THE DATA:
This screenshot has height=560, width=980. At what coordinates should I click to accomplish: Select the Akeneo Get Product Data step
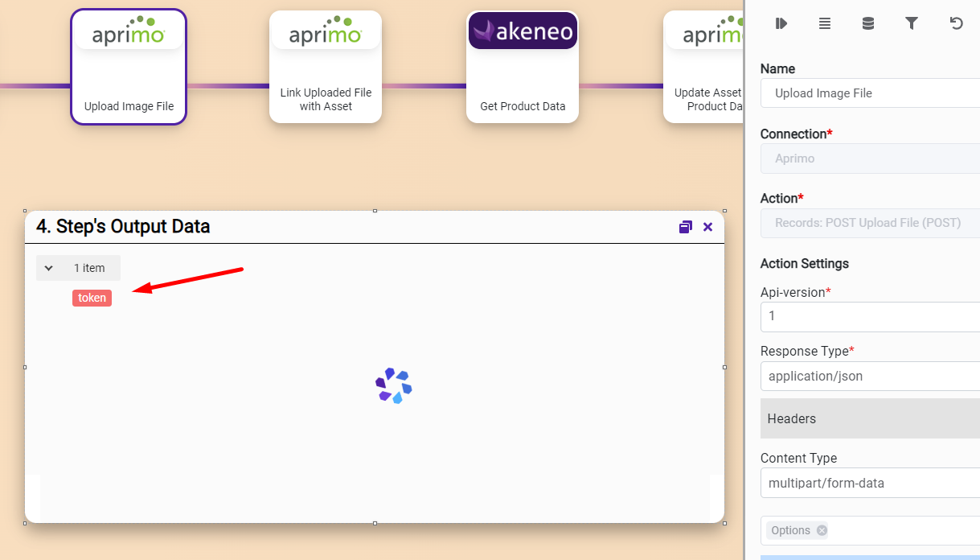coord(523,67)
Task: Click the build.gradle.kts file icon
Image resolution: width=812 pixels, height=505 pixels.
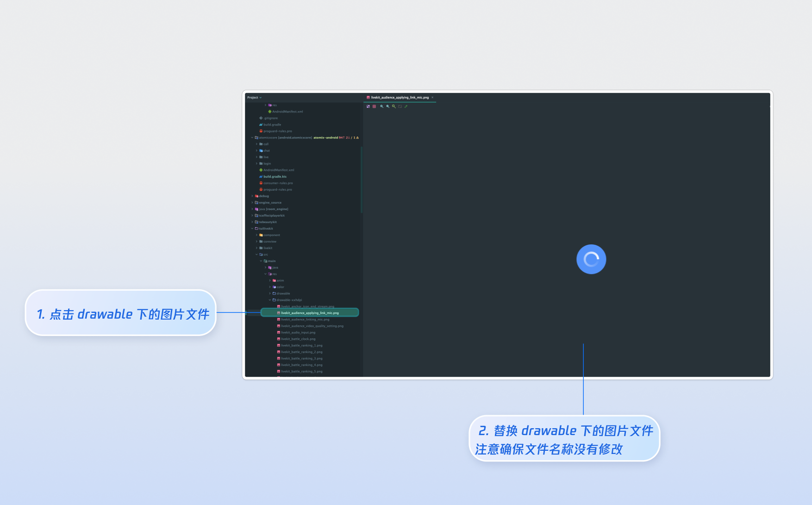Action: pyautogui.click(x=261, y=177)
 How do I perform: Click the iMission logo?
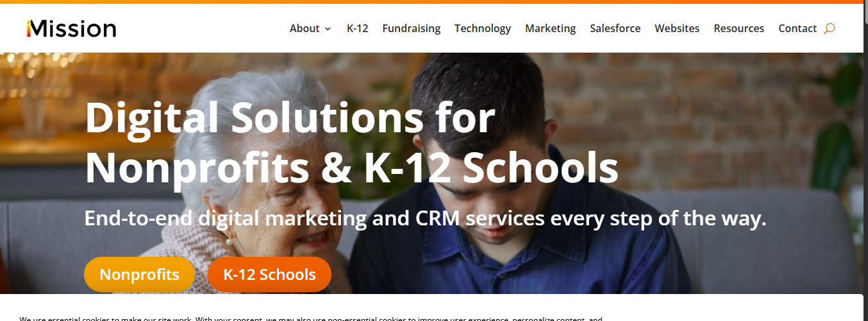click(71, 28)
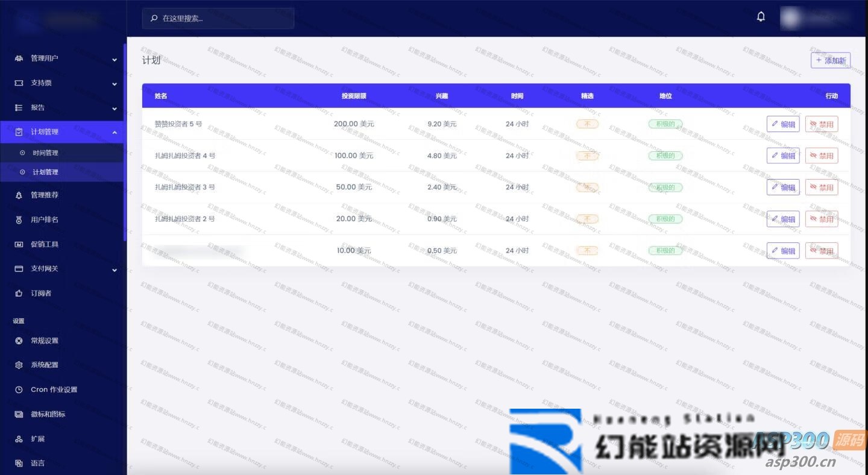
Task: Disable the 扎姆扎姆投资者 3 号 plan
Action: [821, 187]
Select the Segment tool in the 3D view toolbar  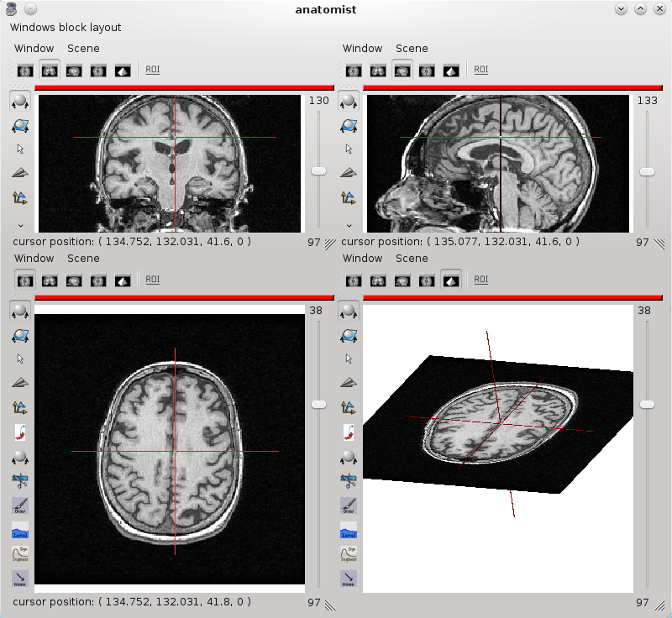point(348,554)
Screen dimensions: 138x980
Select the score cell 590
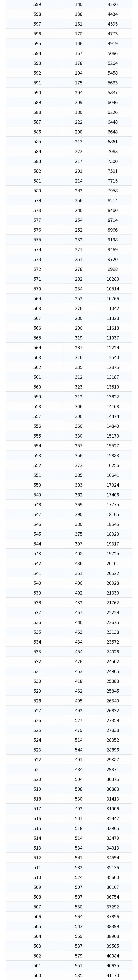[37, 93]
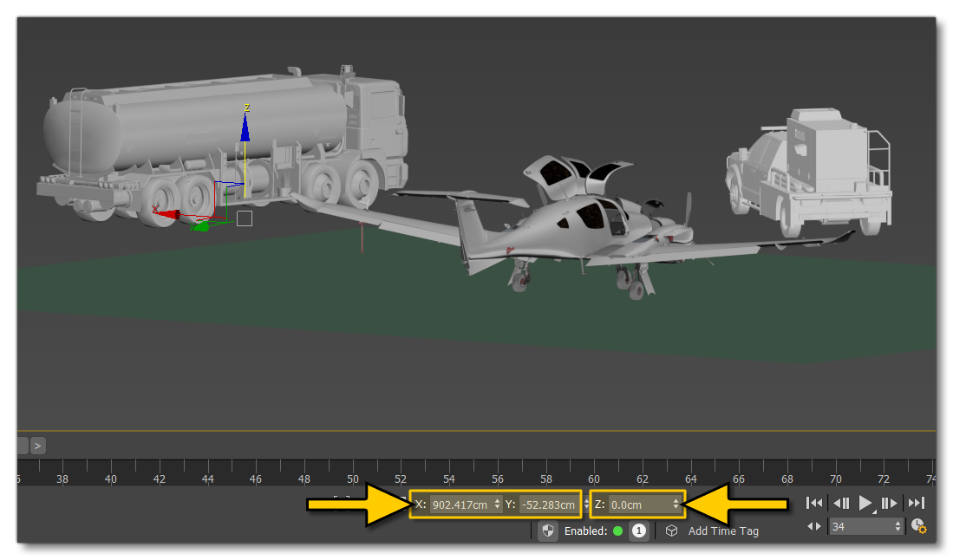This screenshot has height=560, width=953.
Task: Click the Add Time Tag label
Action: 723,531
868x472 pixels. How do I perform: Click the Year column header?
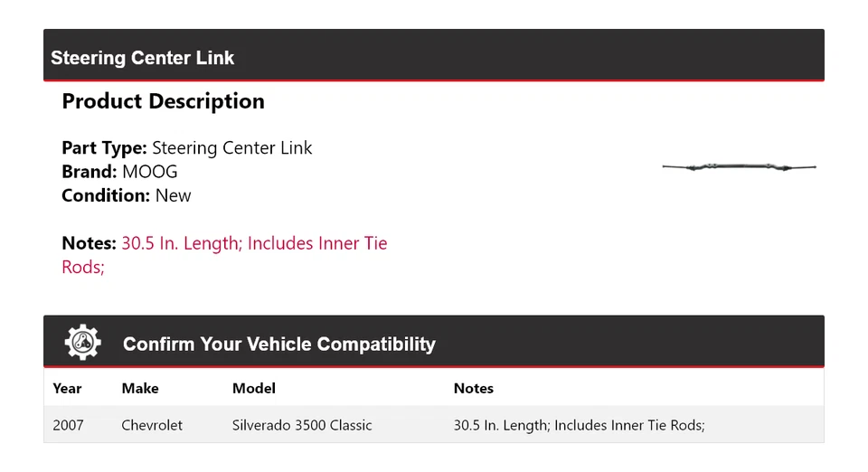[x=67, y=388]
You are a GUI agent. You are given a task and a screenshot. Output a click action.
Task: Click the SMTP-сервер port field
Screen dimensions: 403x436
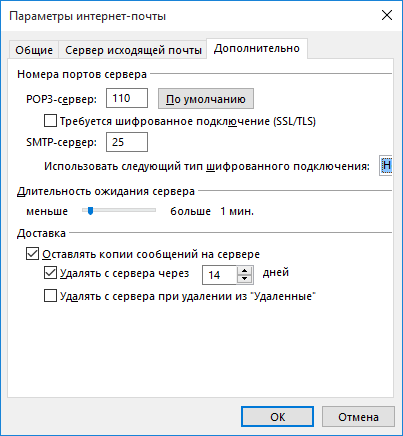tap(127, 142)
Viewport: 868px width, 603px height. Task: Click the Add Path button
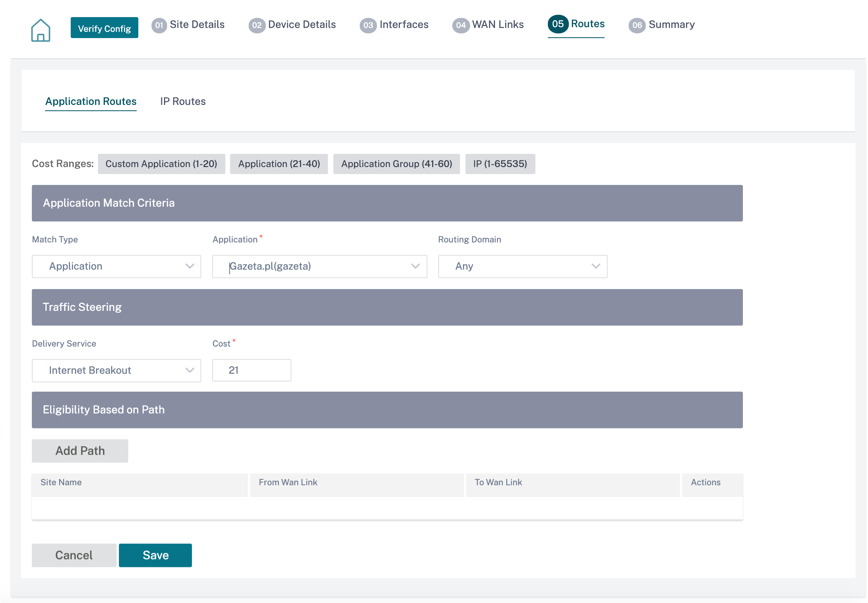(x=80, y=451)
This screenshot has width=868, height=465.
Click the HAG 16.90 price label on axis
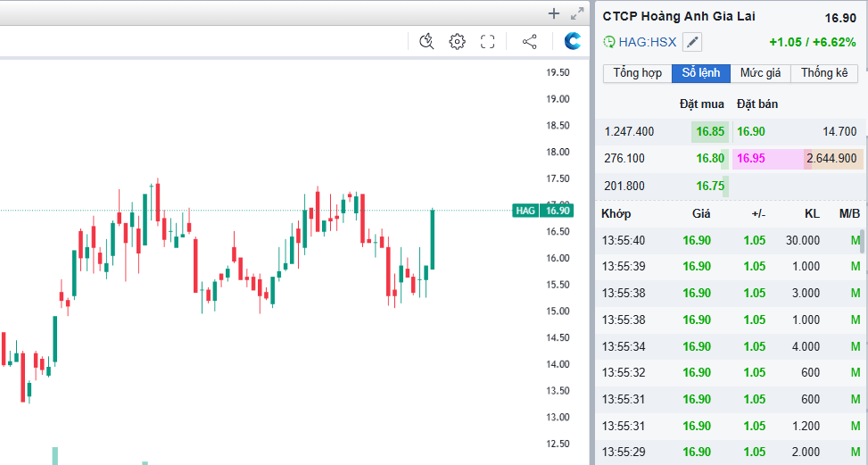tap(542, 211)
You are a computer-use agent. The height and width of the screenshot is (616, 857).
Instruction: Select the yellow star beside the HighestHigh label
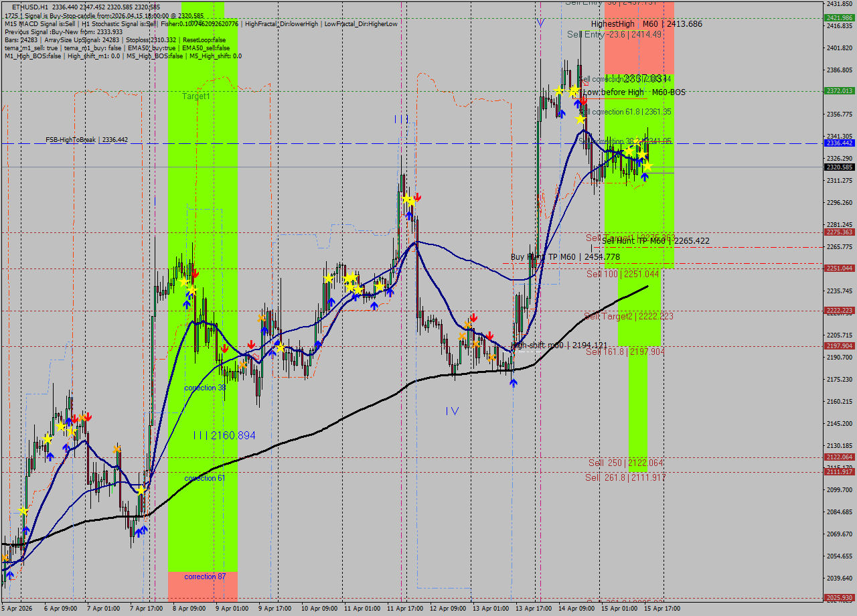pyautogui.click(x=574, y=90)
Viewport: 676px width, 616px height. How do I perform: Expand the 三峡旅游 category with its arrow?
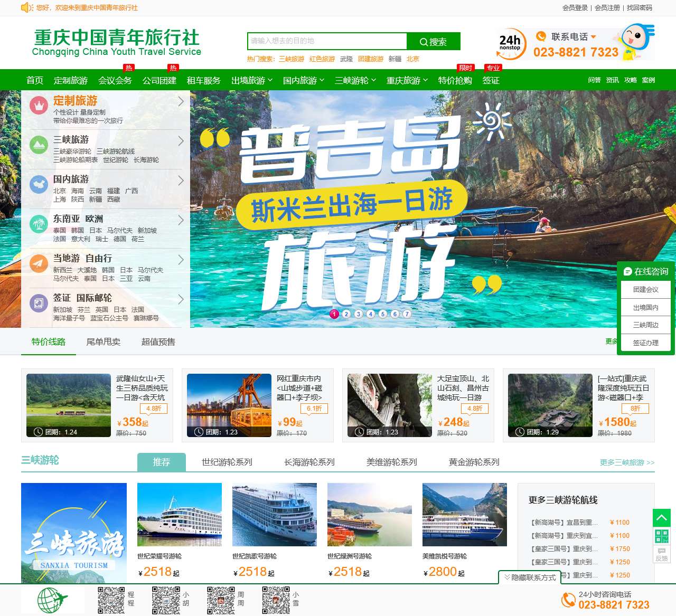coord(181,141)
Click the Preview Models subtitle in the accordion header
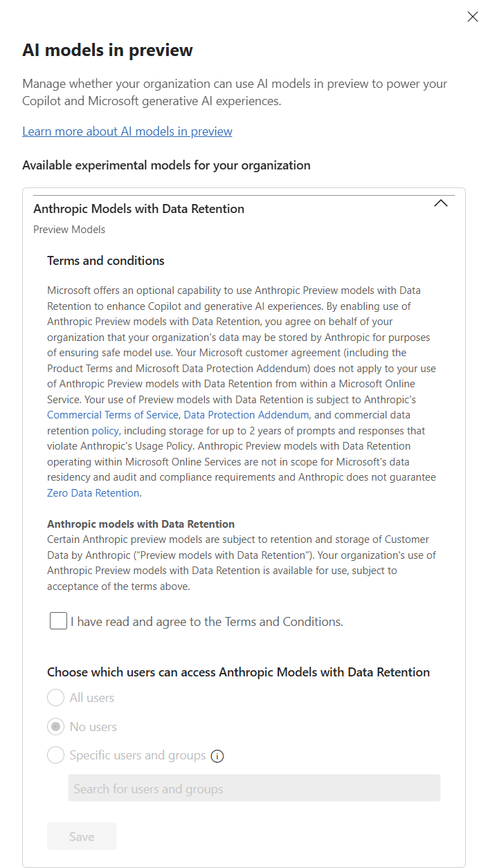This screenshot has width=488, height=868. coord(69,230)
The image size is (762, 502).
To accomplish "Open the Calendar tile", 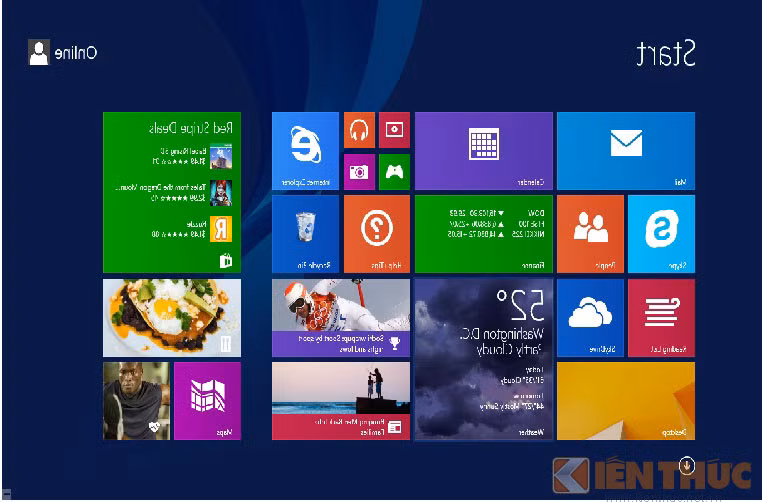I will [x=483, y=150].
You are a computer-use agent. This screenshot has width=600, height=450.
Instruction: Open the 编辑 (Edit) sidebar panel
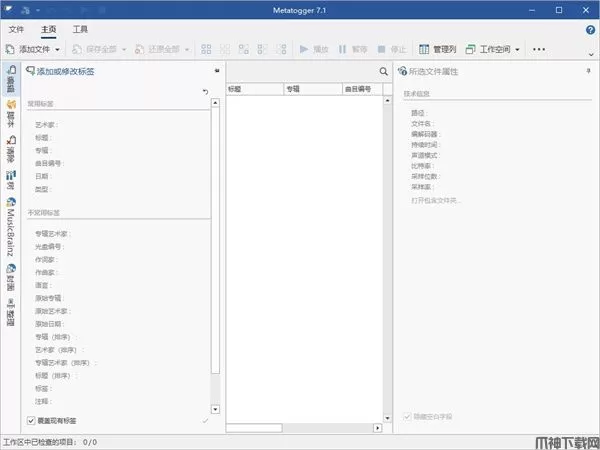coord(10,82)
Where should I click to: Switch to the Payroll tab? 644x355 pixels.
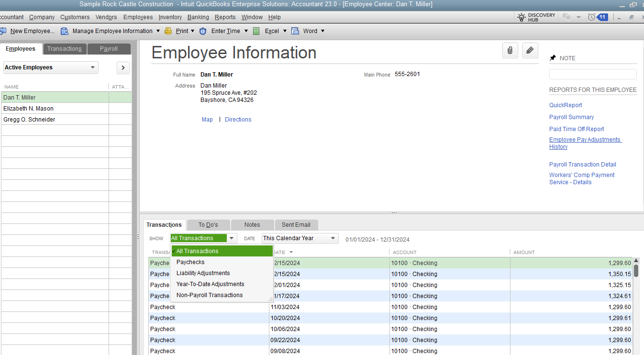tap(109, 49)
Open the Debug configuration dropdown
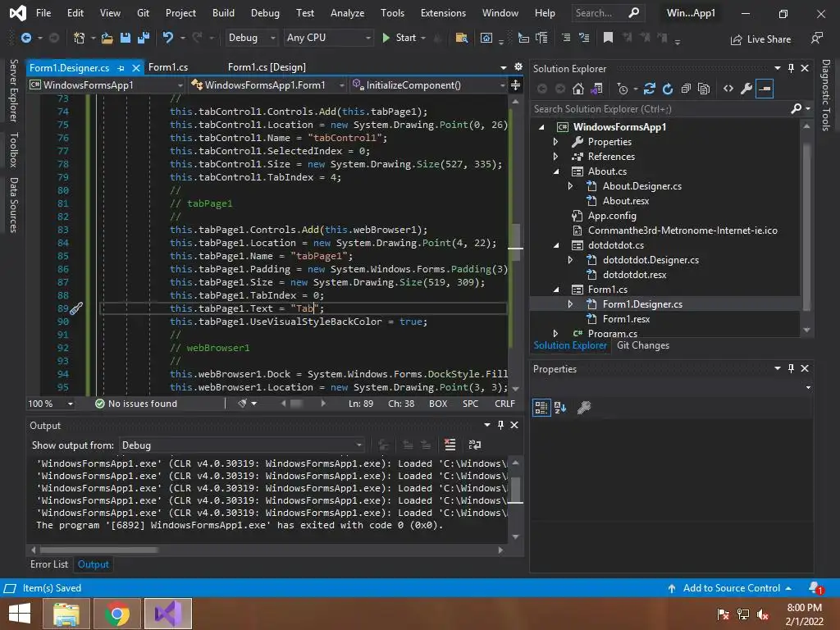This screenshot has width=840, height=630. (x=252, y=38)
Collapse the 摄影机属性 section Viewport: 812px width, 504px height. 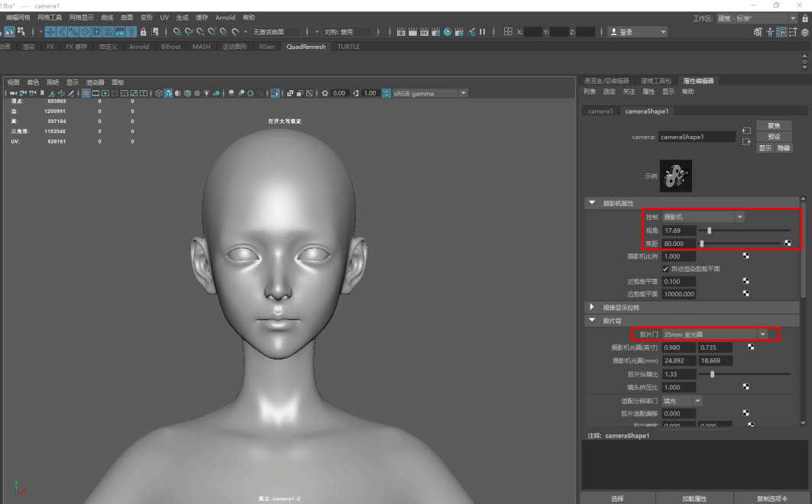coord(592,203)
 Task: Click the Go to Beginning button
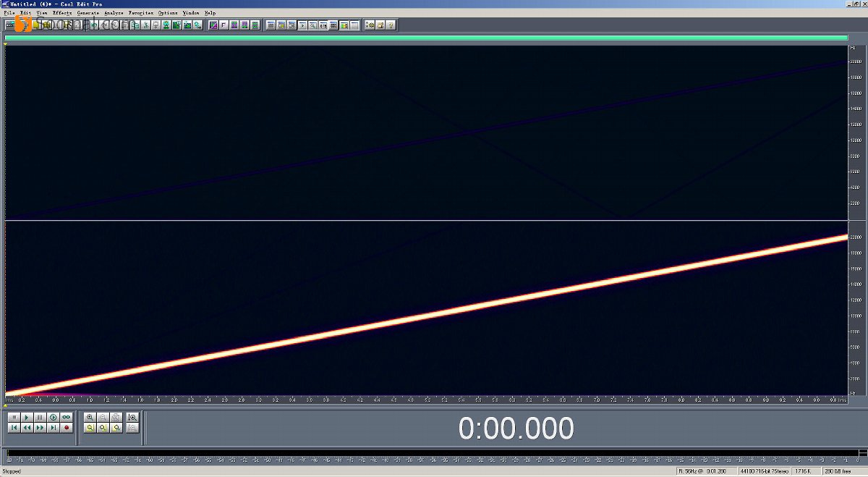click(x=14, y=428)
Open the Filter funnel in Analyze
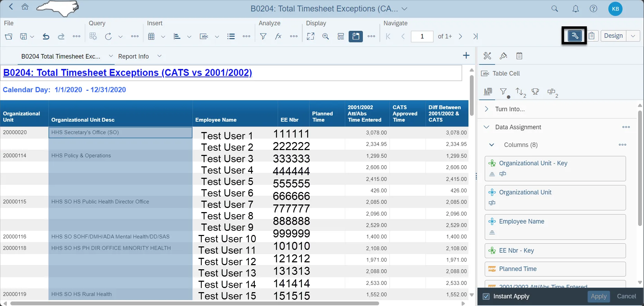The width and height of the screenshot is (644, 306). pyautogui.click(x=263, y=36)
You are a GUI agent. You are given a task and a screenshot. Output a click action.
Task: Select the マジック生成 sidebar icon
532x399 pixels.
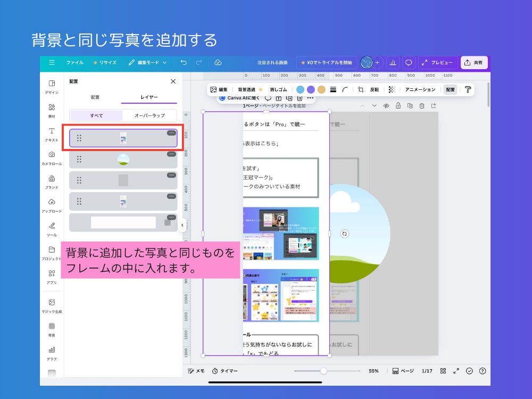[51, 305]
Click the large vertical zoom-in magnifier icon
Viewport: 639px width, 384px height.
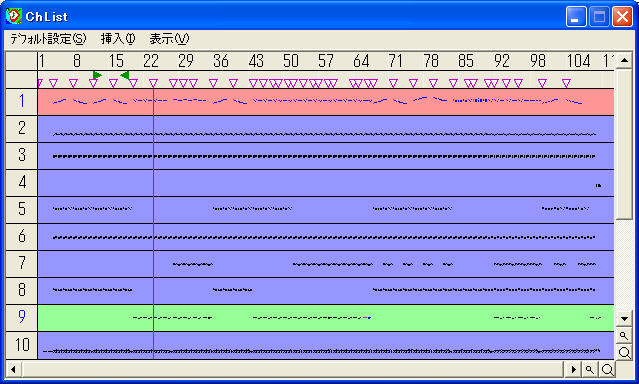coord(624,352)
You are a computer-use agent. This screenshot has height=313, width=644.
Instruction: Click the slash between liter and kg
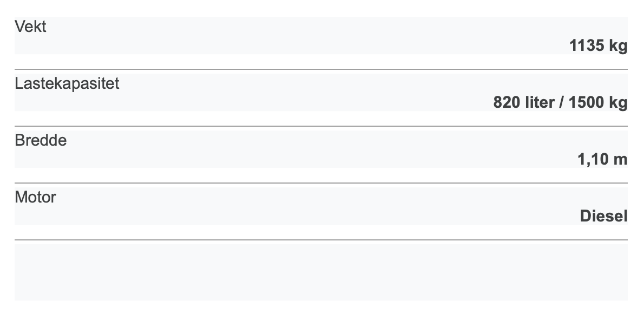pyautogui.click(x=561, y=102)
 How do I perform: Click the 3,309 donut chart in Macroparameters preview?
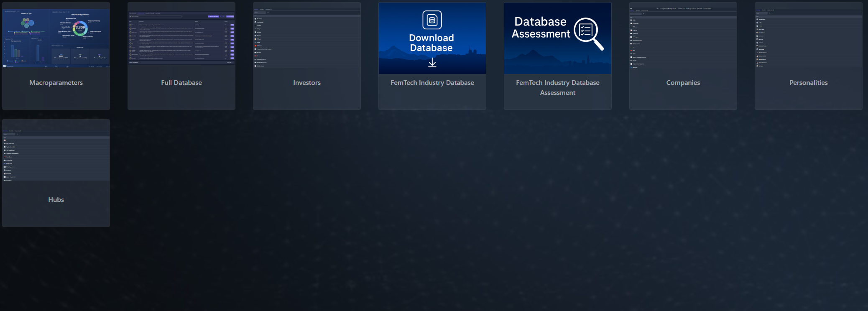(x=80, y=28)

WORK ORDER:
Your task is to copy every line in the entries that holds the string "agent".

RESULT:
You are a GUI agent. You are given a task and a screenshot. Output a click action.
You are a computer-use agent. The height and width of the screenshot is (616, 857).
You are a computer-use agent. This screenshot has width=600, height=450.
You are a GUI agent. You are given a task and a screenshot. Output a click action.
You are a computer-use agent. This screenshot has height=313, width=644.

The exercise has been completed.